Mostly he was interested in the shapes the sky made in the leaves of the beech tree, and the gentle clatter of the breeze in the cabbage tree.

''Spring's coming, love,'' I said.

But he didn't answer, just sucked his hand and looked in the direction of a kereru feeding in a kowhai tree.

Meanwhile, in Bedminster, New Jersey what's going on in US President Donald Trump's brain? That new set of grips he's arranged for his golf clubs? The meeting he keeps postponing with Scary ol' General Flynn? Or maybe mad-Don's talking to ''his'' other generals about the prevailing wind on the Korean Peninsula and where all that darn radiation might end up. Or is that too cynical? Probably he's with his son - out on Pop's personal deck - looking across to a grove of red oaks and wondering out loud when the leaves will change.

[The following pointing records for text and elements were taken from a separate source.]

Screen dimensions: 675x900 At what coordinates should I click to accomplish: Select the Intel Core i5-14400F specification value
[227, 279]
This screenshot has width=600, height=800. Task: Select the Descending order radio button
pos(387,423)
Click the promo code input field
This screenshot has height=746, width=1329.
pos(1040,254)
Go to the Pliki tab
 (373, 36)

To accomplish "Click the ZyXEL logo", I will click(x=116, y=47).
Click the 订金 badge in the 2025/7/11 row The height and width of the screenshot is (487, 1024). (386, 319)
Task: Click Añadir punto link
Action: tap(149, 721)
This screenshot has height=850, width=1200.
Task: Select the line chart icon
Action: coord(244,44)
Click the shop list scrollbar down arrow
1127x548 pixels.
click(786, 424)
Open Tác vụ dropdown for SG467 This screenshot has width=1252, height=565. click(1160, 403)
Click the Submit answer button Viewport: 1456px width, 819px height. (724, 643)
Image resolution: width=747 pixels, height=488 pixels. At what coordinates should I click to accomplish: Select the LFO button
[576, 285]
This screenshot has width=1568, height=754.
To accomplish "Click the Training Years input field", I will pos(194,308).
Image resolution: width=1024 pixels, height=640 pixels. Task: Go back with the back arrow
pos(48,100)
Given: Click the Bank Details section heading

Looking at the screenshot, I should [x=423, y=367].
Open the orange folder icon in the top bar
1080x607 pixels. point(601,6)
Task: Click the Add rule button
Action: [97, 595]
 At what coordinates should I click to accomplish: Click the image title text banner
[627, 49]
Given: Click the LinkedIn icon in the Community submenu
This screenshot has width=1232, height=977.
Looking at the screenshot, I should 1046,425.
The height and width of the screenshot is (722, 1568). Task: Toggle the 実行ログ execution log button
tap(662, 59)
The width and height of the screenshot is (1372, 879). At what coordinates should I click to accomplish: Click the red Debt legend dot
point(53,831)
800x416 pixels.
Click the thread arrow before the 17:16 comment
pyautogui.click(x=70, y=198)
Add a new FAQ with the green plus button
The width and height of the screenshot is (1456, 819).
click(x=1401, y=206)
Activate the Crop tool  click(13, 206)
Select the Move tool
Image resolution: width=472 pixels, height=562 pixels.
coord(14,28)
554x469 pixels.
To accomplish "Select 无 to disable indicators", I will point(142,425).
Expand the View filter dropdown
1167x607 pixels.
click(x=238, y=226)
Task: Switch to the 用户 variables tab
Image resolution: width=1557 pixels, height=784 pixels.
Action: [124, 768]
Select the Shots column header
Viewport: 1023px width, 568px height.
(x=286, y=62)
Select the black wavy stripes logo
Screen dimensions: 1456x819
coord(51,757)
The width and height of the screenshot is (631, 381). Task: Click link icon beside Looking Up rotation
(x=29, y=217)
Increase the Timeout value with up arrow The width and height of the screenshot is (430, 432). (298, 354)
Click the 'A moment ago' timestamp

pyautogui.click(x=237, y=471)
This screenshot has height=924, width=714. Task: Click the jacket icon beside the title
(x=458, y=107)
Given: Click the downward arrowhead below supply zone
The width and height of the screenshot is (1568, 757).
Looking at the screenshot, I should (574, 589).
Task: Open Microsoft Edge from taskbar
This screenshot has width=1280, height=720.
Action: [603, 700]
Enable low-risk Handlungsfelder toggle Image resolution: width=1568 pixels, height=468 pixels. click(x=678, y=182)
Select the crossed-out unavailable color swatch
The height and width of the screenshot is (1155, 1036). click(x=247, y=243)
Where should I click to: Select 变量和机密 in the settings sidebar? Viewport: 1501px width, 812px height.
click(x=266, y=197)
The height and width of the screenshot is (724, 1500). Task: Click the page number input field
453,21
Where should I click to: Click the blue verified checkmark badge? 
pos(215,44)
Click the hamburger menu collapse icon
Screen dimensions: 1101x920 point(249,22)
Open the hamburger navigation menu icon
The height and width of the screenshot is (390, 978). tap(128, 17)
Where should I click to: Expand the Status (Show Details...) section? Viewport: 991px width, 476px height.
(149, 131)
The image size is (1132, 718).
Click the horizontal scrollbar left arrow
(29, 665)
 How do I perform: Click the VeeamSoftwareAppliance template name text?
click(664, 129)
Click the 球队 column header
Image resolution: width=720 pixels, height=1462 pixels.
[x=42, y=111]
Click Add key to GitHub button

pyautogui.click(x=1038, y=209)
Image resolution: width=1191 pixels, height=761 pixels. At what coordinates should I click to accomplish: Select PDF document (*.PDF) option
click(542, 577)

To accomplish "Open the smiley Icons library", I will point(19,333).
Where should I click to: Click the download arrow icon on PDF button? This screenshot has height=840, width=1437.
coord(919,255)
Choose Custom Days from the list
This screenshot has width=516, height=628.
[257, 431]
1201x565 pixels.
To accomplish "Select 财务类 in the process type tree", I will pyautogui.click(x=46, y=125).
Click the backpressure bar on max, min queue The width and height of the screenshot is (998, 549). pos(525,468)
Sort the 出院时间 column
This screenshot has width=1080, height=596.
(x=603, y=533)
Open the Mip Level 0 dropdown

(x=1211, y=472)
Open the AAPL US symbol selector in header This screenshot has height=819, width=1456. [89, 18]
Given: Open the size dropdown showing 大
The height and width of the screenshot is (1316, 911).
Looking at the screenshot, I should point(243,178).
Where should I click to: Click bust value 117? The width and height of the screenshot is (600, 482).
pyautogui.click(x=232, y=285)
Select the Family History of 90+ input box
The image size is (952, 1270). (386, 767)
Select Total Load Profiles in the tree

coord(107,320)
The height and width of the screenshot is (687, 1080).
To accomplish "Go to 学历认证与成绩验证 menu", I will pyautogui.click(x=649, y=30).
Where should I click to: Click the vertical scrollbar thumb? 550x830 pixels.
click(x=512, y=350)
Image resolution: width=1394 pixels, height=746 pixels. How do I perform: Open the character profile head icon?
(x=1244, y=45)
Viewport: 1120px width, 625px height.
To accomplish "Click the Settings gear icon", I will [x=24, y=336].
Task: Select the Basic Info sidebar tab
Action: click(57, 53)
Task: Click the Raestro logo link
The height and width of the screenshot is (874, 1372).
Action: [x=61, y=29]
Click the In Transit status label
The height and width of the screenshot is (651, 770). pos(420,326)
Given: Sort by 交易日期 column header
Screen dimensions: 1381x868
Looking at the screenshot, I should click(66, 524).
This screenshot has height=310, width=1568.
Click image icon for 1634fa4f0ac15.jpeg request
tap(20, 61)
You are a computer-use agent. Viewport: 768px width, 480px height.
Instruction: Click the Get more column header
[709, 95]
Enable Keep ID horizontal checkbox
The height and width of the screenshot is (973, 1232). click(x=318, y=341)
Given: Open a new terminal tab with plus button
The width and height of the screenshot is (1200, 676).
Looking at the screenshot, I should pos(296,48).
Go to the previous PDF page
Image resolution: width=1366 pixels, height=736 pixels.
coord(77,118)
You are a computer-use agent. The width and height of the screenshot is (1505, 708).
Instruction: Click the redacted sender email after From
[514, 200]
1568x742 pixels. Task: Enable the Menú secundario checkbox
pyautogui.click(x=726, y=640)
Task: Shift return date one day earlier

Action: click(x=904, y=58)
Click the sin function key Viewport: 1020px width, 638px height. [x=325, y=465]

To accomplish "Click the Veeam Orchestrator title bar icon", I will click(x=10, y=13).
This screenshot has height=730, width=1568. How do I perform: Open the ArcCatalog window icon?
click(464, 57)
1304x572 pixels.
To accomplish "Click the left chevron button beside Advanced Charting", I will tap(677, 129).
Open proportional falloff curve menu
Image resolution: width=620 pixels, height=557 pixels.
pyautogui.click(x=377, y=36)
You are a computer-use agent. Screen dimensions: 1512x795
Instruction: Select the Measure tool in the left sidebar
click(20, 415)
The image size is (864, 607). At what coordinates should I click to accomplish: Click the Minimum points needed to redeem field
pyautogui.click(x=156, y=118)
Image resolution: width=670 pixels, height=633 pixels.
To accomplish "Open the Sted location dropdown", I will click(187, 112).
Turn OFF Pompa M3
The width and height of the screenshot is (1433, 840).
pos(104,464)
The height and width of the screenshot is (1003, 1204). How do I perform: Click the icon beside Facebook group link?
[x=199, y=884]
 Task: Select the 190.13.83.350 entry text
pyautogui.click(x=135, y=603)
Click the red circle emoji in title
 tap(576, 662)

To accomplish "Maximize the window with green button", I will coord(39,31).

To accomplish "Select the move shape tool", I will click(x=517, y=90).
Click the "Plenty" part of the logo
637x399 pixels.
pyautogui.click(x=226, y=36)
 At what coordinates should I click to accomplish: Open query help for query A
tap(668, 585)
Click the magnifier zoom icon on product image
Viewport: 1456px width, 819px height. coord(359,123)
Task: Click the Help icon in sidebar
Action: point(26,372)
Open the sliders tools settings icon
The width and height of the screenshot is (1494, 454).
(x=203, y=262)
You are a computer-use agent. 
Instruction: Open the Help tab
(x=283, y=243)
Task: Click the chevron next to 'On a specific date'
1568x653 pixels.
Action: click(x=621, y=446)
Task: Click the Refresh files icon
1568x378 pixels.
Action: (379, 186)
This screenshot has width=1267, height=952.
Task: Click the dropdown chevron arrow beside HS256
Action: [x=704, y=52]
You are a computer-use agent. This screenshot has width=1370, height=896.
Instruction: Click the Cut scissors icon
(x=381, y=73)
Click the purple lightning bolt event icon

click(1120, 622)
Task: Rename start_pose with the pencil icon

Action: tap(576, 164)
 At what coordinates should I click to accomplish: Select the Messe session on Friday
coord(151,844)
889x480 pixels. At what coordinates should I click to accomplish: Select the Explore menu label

And Jacinda? Facebook tells me she's in Auckland, at a pay equity rally. Must be she's too busy for my email. I sent her one this morning - before the kids woke up - but I haven't heard back. Not that John Key answered the email I sent asking him to take more Syrian refugees.

That was around the time the child was photographed washed up on the beach. My first son had just been born, and it was hard not to imagine him lying on that sand, his dead feet being gently washed by the Mediterranean.

Now, when I think about the Syrian refugee crisis, it's almost with fondness. Millions displaced, hundreds of thousands dead, ancient cities decimated. I mean, these days we've got Trump, and forget artillery or sarin gas, he's going nuclear!

Goodbye Seoul, Pyongyang, Tokyo, Guam.

If bombs go off, it won't be as bad here in Kaikorai Valley. But nuclear winds, nuclear winters. Why is my family's future in the soft little hands of this maniac? Reading about Trump's ''Fire and Fury'' I wondered, what can I do? At least with that other great 21st century menace you can walk to work, or take fewer flights, or, become adept at recycling.

And though those things probably won't stop the Taieri Plain becoming known for its banana and pineapple plantations, at least you are doing. And ''doing'' helps alleviate anxiety, helps press the fear further back in the brain.

I thought about tweeting somebody. Or sending some NZD to the Democrats. Or booking a flight to Wellington and marching on the US embassy, but won't that ambassador dude be out mountain-biking? Maybe a Kiwi politician could help?

They're our representatives - surely they have mine and my child's interests at heart? But doesn't there always need to be something in it for them?

Hi Jacinda,

Congratulations on being elected leader. My wife and I are hoping you'll become our next Prime Minister.

Taking out the recycling, I've just had an idea on how to increase your chances of that becoming a reality.

Announce that, under no circumstances, will you have anything to do with Donald J Trump. He's a misogynist, a racist, a war-monger, a bully, and a cretin.

Say you'll deal with the Senate and with Congress, and that your statement targets not the US, but Donald Trump. It would be akin to the no nuclear stance that helped give David Lange such a profile. You'd be the first politician to be totally explicit about your distaste for Trump, and the first politician to refuse any dealings with him. You'd be on the front page of The New York Times and The Guardian and any number of other international papers/websites.

New Zealanders' love New Zealanders who make a splash worldwide. It would be a very reasonable and justifiable argument. It would take people's breath away. And that, I think, is what you are going to need to win this election. Something big.

Good luck!

Breton Dukes.

-Breton Dukes is a Dunedin writer and stay-at-home dad.